«Creo que nuestra percepción lineal del tiempo lo empeora todo.»
-Rosa Montero, La ridícula idea de no volver a verte
El solo intento de consumirlo todo con la mirada puede perdernos en la nada. Al vacío puede mirársele con vana expectativa, pero al todo, al todo toca otearlo con cuidado, para no perderse en el grisáceo matiz de la inexistencia. Por eso a veces, acaso siempre, toca rendírsele al detalle, al filo, al detente.
Fijarse en la raya que no es raya sino cinta pero también curva a la izquierda y a la derecha que se esconde y regresa y se asoma y se detiene y sigue o no, pero qué más da.
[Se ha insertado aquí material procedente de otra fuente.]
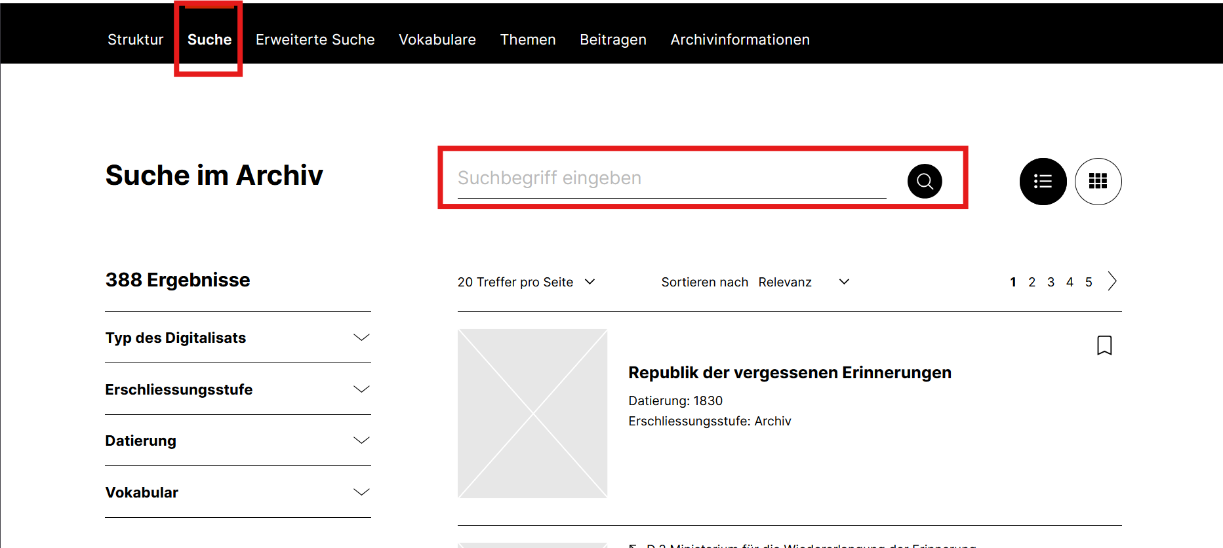
Task: Open the Vokabulare menu item
Action: (437, 39)
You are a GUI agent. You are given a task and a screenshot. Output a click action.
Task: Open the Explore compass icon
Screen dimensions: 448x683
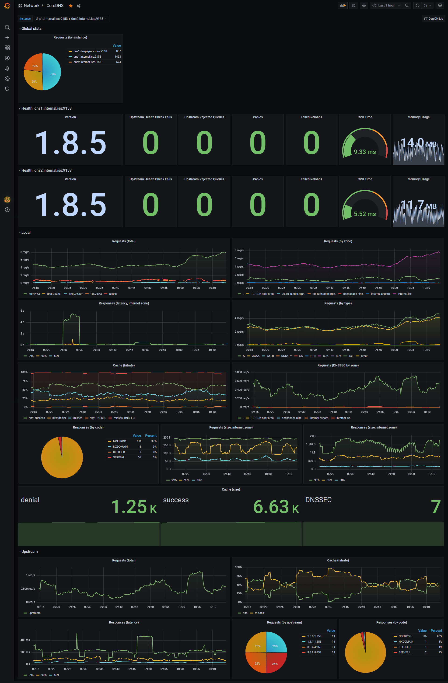tap(7, 58)
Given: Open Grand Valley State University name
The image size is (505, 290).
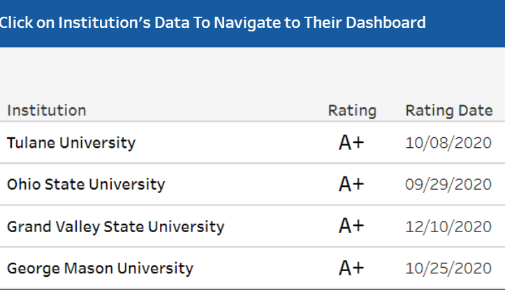Looking at the screenshot, I should (x=115, y=227).
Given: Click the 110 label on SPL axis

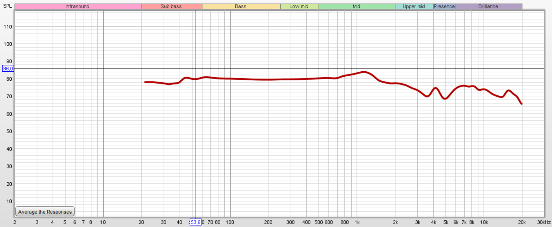Looking at the screenshot, I should coord(8,27).
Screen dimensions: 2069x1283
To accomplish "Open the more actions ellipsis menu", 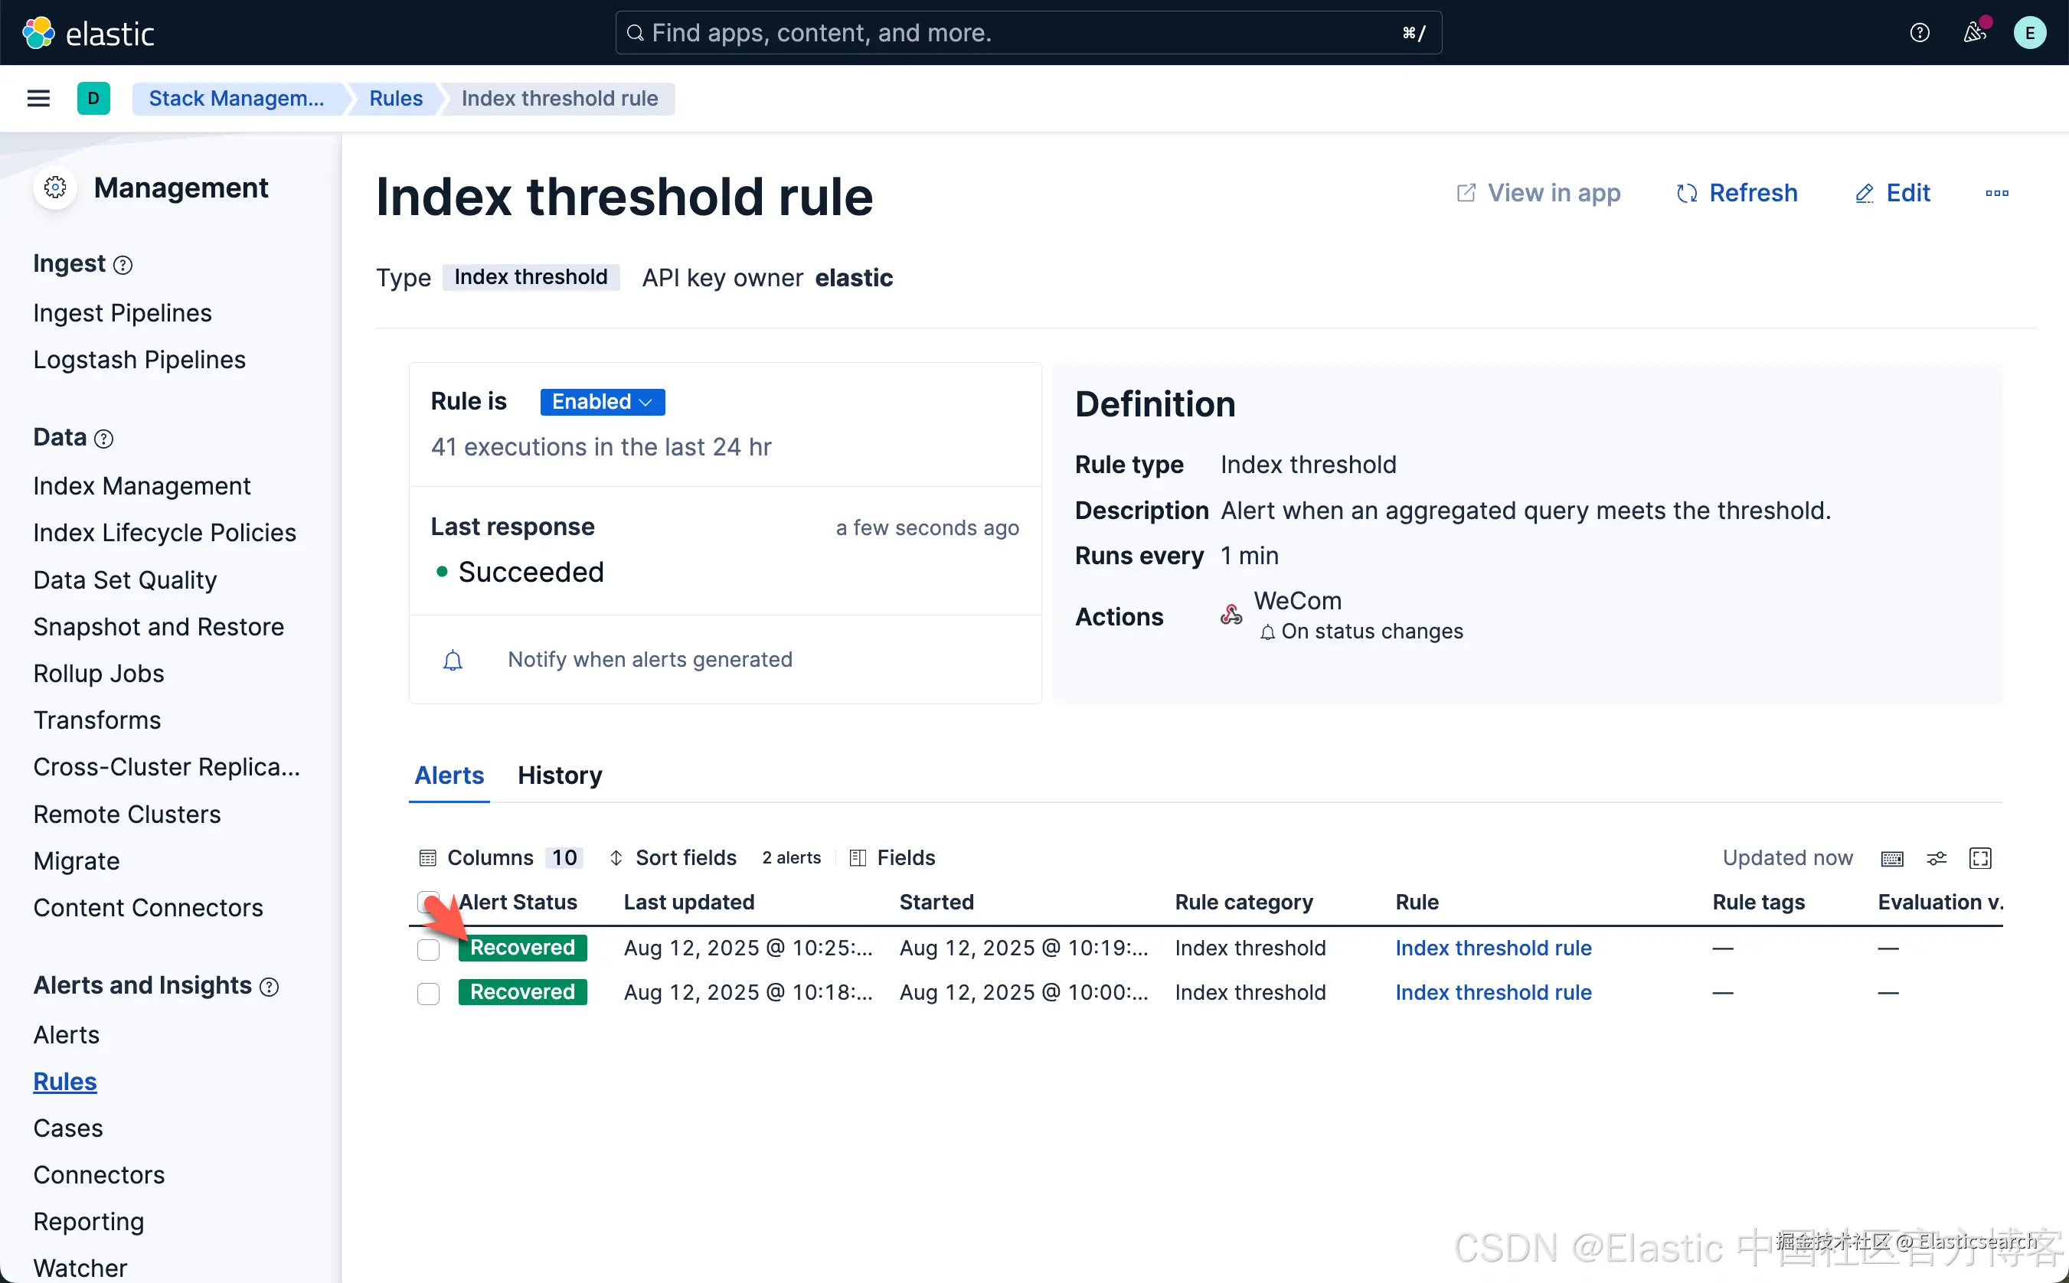I will pos(1996,193).
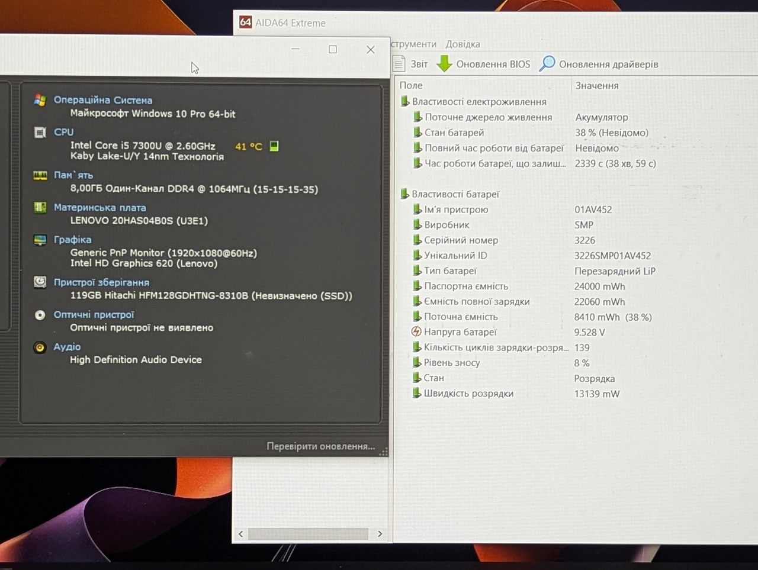
Task: Click the AIDA64 Extreme title bar logo
Action: [245, 22]
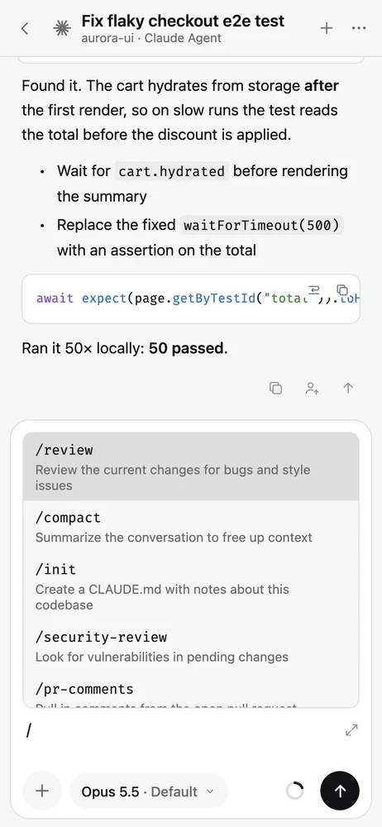Viewport: 382px width, 827px height.
Task: Pick the /init command
Action: pyautogui.click(x=191, y=586)
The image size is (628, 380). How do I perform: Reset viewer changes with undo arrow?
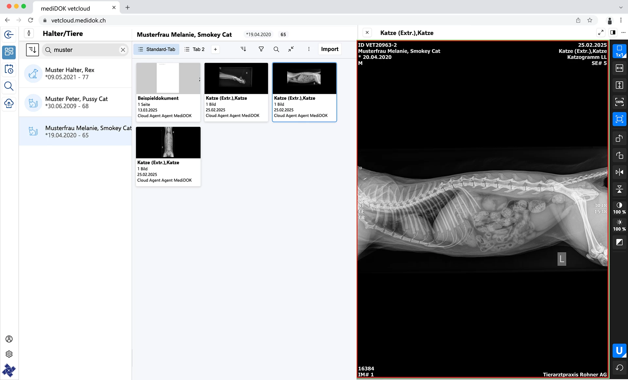coord(619,368)
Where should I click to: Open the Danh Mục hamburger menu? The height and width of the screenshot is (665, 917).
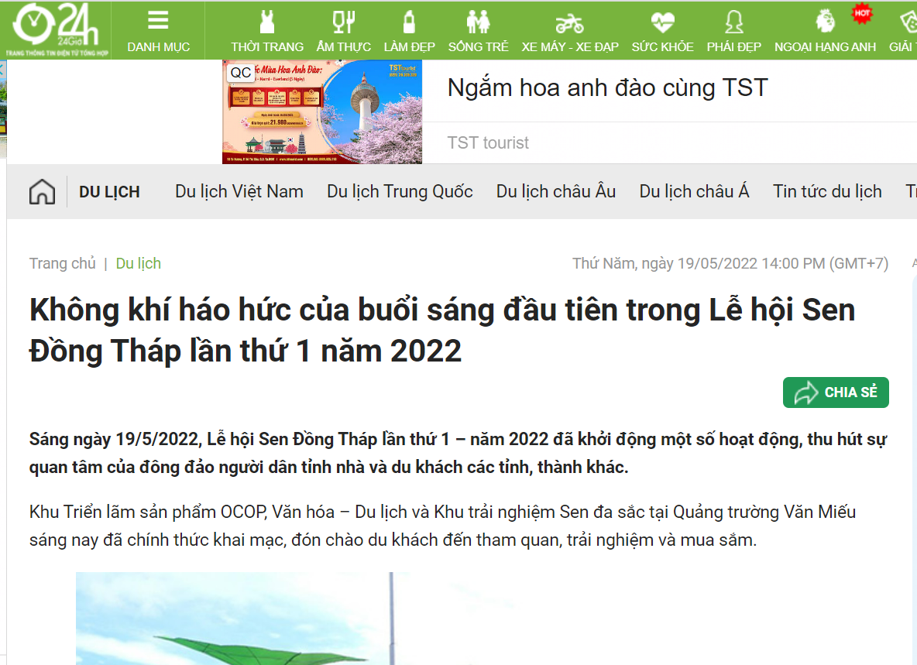pos(158,22)
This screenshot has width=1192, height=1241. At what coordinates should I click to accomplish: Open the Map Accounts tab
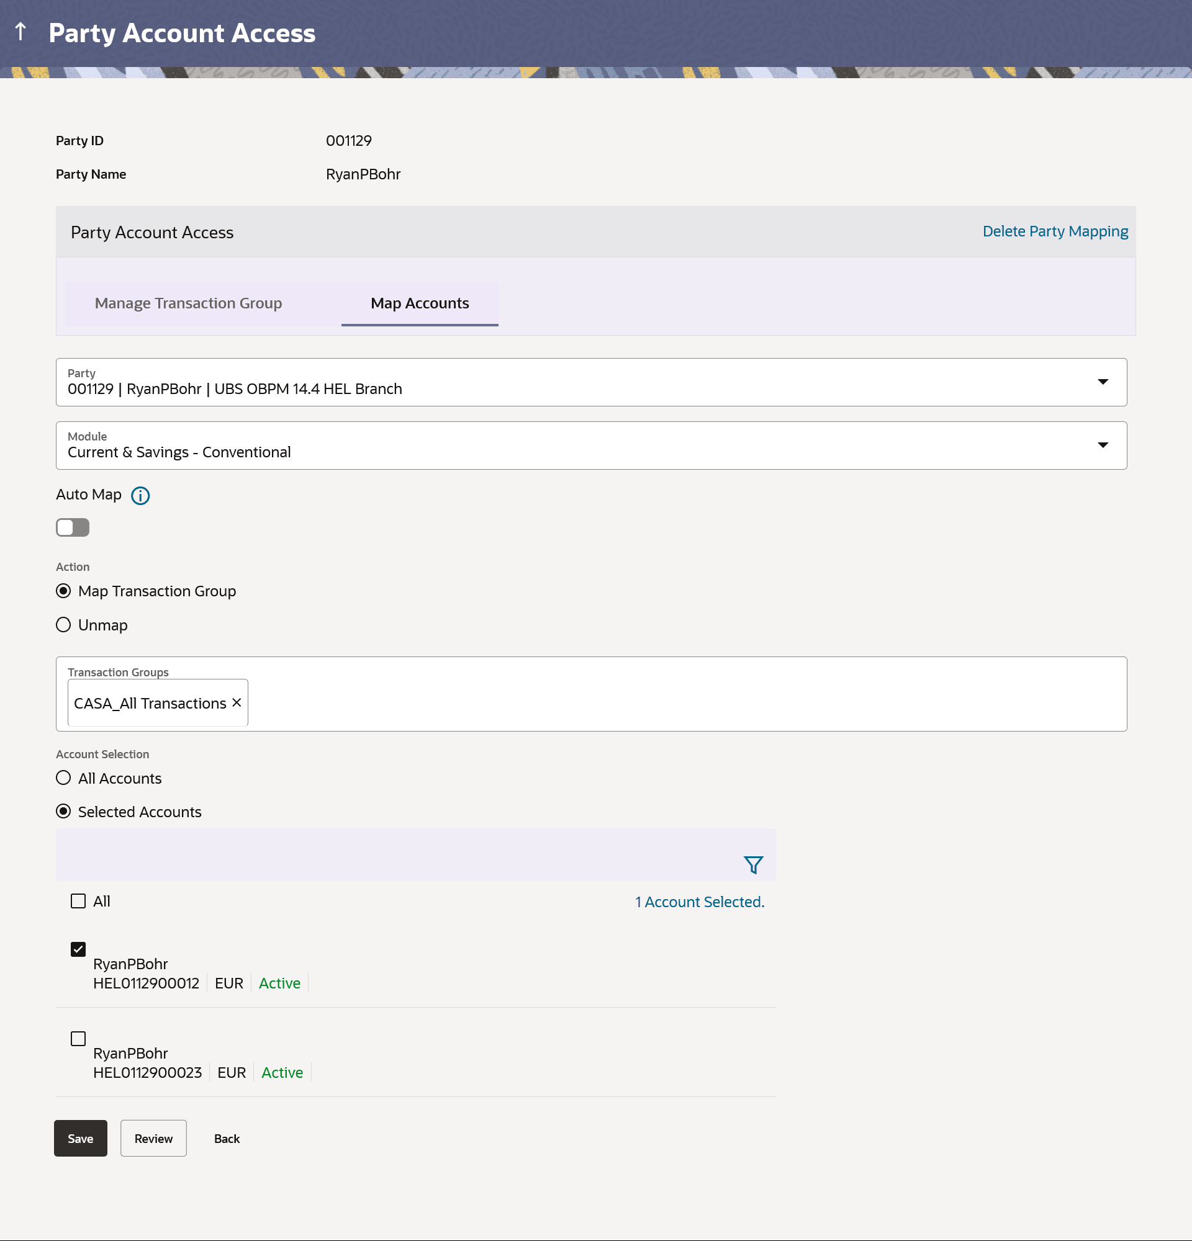419,303
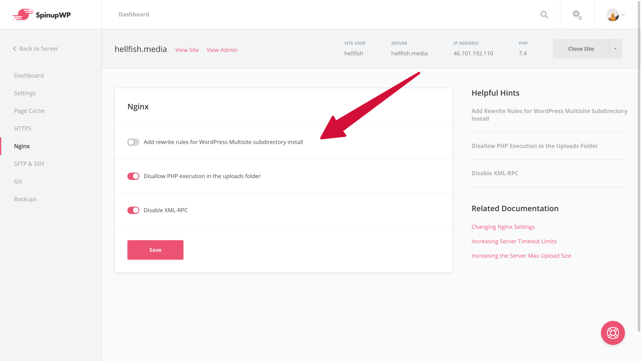
Task: Open the Changing Nginx Settings documentation
Action: point(503,227)
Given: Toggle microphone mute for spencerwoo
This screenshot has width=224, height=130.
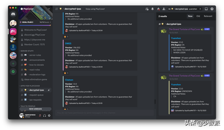Looking at the screenshot, I should coord(40,116).
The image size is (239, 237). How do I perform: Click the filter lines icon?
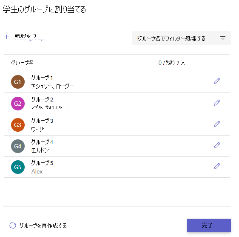tap(223, 38)
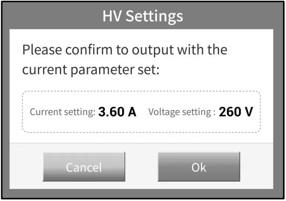286x201 pixels.
Task: Click the "A" ampere unit after 3.60
Action: pyautogui.click(x=131, y=112)
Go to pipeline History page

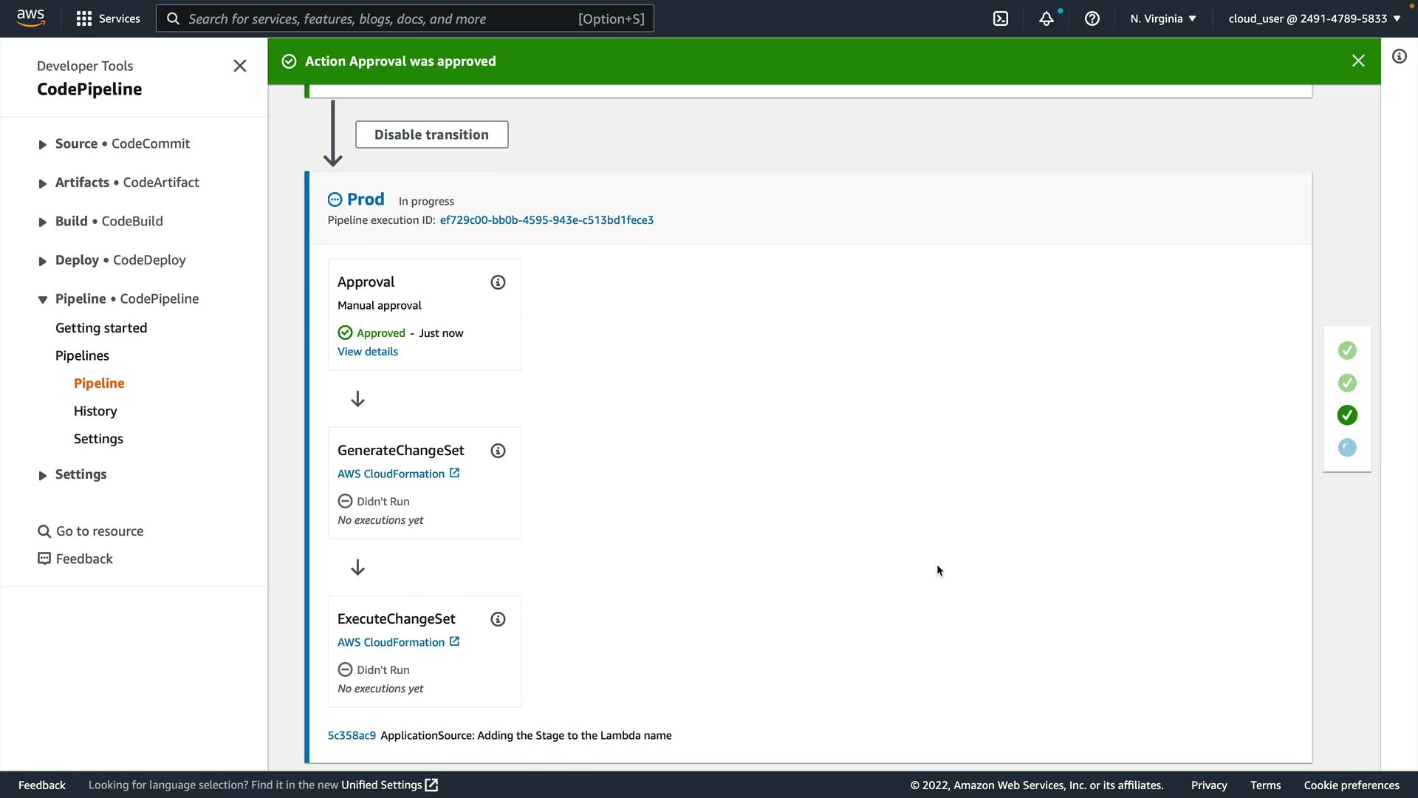(x=95, y=411)
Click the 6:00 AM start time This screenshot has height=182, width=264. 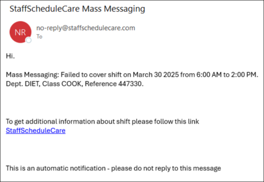point(209,75)
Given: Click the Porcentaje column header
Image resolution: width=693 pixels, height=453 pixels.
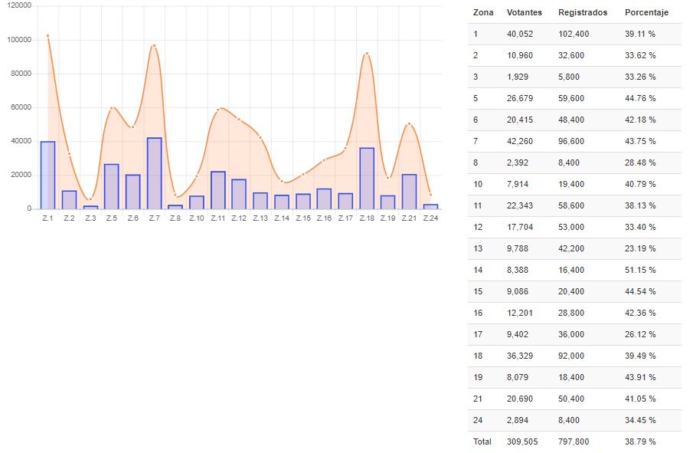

No importa. Entender la ruta, sus desvíos, continuidades, pausas. Pura irrelevancia. Quizá solo en el centro de las incertidumbres descansen las relevancias. Quizá en la honestidad de las incertezas debieran perderse todas nuestras certezas.
Las rutas, cuales sábanas, cobijan. O no. Creeremos -o querremos- siempre andar sobre planicies, pero andamos irremediablemente en curvas. El suelo tiene voluntad de quiebre -¿ganará siempre la organicidad de la tierra?-. Avanzamos a ciegas, con la vista nublada, vulnerables a las torceduras del pavimento. Toca, me parece, asumirlo. Seguir pisando. Los andares se fraguan desde el cuerpo, aunque ni siquiera a nuestras pisadas las divisemos del todo. Quizás sean los pasos las únicas confiables hojas de ruta, puente de fe a las curvas.
Quizá posar la mirada sobre caminos sin certeza del último trazo siempre debiera ser la meta. Quizá lo contrario sea pura pretensión. Quizá el tizne azulado de la niebla, manta -mantra- extendida, para eso llega. Para alivianarnos la existencia, cual nube fresca de escarcha curvea.